---- 掲載文
心のストッパーを外せば、世界への可能性が開く
清涼院流水さんは、大胆な構想と緻密に構築されたプロットを持つミステリー作品を数々発表する作家。ビジネス書の分野でもヒットを飛ばしています。また、日本の小説やビジネス書を英訳し、世界に向け電子書籍として発表するプロジェクト「The BBB」を主宰。日本人の英語力を底上げする活動にも尽力しています。過渡期ともいわれる出版業界の将来に、ひとつの方向性を示し、深くコミットする清涼院さんにじっくりお考えを伺いました。
「大説」の英訳、英語劣等生の挑戦
――まず清涼院さんは、小説家ではなく「大説家」を名乗られていますが、その理由について伺えますか?
清涼院流水氏: 大説家なんて名乗った人は、僕以外には1人もいないんです。ただ「大説」という言葉自体は本当にあって、吉本隆明さんが村上龍さんの作品を、「これは小説ではなく大説だ」と評されたこともあります。小説も大説もそもそも中国から来ている言葉なんですが、本来の用語では、小説というのは個人の物語で、大説は国家とか世界全体の物語と、明確に区別してるんですよ。日本のいわゆる小説は、個人の物語がメインなのでその言葉が輸入されたわけですけど、村上龍さんの一部の作品や、僕自身も好きな世界全体を巻き込む様なストーリーは、個人の問題じゃないんです。僕はデビュー作のあとがきでも書いてるんですけど、既存のジャンルにとらわれたくない。その思いも込めて大説と言っているんです。ただ、ミステリーとジャンル分けされる作品が多いので、ミステリー作家と言われた場合は「そうです」と答えますし、小説家と言われたら、それはそれで良いです。だから、いまご丁寧に大説家と言っていただいてうれしかったですね。
――「大説家」として新たな作品を発表していることはもちろんですが、最近では作品の英訳にも取り組まれているそうですね。
清涼院流水氏: そうですね。英語ノンネイティブの日本人で小説を英訳した作家は、いままで1人も存在しないんです。英訳して世界に売り出すことに関しては、日本の出版界で最先端の活動をしている自信はあります。唯一浮かぶのはカズオ・イシグロさんなんですけど、彼は幼少期だけ長崎で、小学校に入る以前から、ずっとイギリスの方なんですね。つまりネイティブなんですよ。彼は日本語でしゃべれないくらい英語が自然なんです。僕は英語ノンネイティブですし、学生時代は超のつく英語劣等生でしたからね。
――英語の劣等生だったんですか?
清涼院流水氏: ええ。本当にひどいレベルでしたよ。30歳以前にTOEICを受けていたら200点か300点くらいの、高校生にも負けるくらいのレベルですね。もともと全然勉強していなかったですから。30歳を過ぎてから独学で身につけました。
―― 一念発起して英語を始められたのはどういった理由ですか?
--------
---- データ抜粋
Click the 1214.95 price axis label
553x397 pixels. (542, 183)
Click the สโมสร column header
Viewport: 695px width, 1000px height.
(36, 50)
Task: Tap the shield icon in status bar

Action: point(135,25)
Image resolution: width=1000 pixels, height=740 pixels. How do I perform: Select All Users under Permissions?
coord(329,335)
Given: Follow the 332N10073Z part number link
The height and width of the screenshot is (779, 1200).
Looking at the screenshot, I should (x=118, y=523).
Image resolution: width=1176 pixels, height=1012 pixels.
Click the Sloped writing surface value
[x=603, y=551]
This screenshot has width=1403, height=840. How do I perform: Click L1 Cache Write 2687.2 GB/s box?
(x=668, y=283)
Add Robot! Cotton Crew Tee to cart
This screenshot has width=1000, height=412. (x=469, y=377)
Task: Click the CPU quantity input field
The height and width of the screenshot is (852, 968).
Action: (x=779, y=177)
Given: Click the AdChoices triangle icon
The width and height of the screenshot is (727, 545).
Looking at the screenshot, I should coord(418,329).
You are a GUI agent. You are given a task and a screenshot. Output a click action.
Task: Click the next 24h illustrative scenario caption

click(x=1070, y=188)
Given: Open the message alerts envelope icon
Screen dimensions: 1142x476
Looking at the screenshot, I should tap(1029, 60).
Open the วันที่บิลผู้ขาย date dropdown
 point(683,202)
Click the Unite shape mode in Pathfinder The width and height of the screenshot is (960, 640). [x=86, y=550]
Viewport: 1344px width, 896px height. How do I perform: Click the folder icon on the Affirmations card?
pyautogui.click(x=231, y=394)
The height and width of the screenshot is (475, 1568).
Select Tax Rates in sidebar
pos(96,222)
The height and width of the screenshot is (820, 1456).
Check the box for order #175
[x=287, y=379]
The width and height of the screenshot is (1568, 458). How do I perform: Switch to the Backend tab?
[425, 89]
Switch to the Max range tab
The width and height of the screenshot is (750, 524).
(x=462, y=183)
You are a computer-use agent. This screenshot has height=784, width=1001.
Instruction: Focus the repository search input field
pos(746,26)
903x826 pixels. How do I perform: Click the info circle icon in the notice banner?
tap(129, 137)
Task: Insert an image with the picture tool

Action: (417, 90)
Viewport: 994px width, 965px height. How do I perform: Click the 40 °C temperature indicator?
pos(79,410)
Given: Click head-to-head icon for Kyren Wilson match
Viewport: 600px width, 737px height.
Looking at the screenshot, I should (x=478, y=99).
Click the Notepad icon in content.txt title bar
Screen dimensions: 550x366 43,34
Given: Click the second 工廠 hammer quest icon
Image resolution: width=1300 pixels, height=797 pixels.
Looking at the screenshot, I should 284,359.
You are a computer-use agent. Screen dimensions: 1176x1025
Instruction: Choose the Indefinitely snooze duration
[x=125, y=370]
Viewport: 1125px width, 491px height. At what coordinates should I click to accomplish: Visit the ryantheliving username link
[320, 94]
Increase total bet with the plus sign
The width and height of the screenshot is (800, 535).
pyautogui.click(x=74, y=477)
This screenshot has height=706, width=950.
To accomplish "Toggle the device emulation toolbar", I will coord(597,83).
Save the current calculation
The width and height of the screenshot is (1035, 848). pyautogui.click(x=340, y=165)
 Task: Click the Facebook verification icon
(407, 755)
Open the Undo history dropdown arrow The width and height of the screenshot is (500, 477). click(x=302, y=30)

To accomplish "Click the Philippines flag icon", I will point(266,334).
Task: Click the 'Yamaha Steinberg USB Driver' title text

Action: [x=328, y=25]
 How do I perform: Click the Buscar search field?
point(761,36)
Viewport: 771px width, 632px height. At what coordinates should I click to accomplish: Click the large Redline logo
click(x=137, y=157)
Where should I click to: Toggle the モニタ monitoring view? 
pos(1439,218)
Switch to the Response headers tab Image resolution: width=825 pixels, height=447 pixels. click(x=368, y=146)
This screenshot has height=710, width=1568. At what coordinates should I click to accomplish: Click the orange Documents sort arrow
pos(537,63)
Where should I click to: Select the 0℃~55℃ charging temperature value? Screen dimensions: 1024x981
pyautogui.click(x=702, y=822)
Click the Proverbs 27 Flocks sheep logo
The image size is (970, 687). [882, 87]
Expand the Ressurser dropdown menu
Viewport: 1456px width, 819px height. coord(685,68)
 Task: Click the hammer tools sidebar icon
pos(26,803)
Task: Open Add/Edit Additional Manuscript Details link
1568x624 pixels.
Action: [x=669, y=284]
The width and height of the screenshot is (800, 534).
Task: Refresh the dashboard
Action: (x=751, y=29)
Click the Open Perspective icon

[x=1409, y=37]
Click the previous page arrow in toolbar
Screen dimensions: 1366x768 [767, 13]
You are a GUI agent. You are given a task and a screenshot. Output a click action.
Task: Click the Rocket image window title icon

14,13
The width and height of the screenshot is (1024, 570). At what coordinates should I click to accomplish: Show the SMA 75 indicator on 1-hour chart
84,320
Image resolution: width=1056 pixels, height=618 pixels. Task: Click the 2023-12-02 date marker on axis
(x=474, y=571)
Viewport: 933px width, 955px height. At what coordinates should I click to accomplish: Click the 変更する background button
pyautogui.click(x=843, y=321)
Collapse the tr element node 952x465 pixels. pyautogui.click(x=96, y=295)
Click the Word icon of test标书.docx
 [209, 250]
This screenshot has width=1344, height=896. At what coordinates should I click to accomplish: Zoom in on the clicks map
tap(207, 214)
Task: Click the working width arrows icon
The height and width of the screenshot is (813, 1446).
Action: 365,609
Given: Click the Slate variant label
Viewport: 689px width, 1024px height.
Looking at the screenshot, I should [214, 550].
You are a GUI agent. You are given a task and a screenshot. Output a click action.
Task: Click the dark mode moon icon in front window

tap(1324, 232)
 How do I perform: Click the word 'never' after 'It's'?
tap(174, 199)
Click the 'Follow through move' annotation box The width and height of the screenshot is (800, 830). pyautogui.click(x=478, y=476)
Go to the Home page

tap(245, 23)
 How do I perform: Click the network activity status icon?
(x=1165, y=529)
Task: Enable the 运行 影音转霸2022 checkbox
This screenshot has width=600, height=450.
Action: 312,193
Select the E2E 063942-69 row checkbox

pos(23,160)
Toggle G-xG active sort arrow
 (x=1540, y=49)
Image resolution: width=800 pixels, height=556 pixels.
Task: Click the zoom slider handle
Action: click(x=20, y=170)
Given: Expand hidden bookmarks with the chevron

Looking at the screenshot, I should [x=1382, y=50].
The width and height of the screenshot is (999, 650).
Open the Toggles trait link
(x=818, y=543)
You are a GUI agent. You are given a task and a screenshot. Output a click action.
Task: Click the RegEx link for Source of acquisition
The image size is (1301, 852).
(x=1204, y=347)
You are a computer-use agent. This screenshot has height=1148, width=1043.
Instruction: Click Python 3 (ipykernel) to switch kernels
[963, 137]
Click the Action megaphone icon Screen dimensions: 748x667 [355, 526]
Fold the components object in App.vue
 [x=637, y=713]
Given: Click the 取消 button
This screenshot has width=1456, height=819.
--------
**やること:** 掲載文に名前が出てくる人物を、登場順にすべて挙げよ。

**結果:** 清涼院流水、吉本隆明、村上龍、カズオ・イシグロ